Climate changeBlowflies can hamper murder investigations
SDA
16.10.2024 - 13:57
According to a study, blowflies, which are now also found in Central Europe due to climate change, can make it more difficult to solve crimes. Its presence makes the work of forensic scientists more difficult, as it is harder for them to assess how long a cadaver has been there.
Keystone-SDA
16.10.2024, 13:57
SDA
They eat other maggots on carcasses or influence the development time of insect larvae, said cadaver ecologist Christian von Hoermann from the University of Würzburg. It is important for forensic scientists to know where the blowfly occurs. Insects on corpses can be an important aid in murder investigations. Hundreds of insect species populate the dead body - and provide experts with a multitude of traces.

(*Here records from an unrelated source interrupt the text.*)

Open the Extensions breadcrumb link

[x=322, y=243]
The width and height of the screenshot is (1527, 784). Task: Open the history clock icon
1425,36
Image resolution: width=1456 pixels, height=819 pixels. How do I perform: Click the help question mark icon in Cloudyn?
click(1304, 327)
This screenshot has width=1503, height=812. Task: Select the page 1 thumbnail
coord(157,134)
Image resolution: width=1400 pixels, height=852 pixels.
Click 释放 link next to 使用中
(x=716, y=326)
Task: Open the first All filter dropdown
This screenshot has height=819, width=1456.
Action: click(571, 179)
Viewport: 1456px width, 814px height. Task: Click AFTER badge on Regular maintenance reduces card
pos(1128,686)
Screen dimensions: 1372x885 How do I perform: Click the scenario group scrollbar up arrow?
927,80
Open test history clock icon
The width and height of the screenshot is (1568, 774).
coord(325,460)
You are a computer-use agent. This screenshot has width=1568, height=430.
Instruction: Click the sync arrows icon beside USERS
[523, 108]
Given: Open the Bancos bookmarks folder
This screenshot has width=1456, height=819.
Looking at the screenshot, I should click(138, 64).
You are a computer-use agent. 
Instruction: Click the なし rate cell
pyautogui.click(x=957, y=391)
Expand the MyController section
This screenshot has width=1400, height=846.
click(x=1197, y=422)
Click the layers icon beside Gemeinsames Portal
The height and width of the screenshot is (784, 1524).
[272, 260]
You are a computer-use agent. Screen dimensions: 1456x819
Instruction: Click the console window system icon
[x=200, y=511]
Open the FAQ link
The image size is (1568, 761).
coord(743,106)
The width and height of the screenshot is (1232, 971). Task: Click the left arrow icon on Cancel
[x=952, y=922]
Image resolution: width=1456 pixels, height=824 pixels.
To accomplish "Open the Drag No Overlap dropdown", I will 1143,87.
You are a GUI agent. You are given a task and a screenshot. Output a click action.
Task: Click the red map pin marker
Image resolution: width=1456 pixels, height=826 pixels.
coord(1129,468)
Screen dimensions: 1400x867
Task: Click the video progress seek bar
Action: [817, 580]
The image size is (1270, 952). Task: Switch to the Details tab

The larvae of certain flies and beetles are particularly important. Experts can use the insect infestation to determine how long corpses have been lying in a certain place - or whether they have previously been in a different place, with different characteristics and then also different insect species.
Von Hoermann had set up a research project in the Šumava National Park in the Czech Republic. For more than two months, the scientists observed the decomposition of a bison carcass. This was the first time that blowflies had been discovered in the national park. Previously, findings were only known from warmer regions in southern Europe, the Orient and tropical regions.
For the project, von Hoermann and his colleagues analyzed images from camera traps, collected insects using cup traps buried in the ground and recorded fungi and bacteria using oral swabs. "The large dead animal biomass allows a very high number of individuals to visit the carrion, which in turn has a positive effect on the number of species recorded and thus on the conservation and promotion of biodiversity," says the researcher.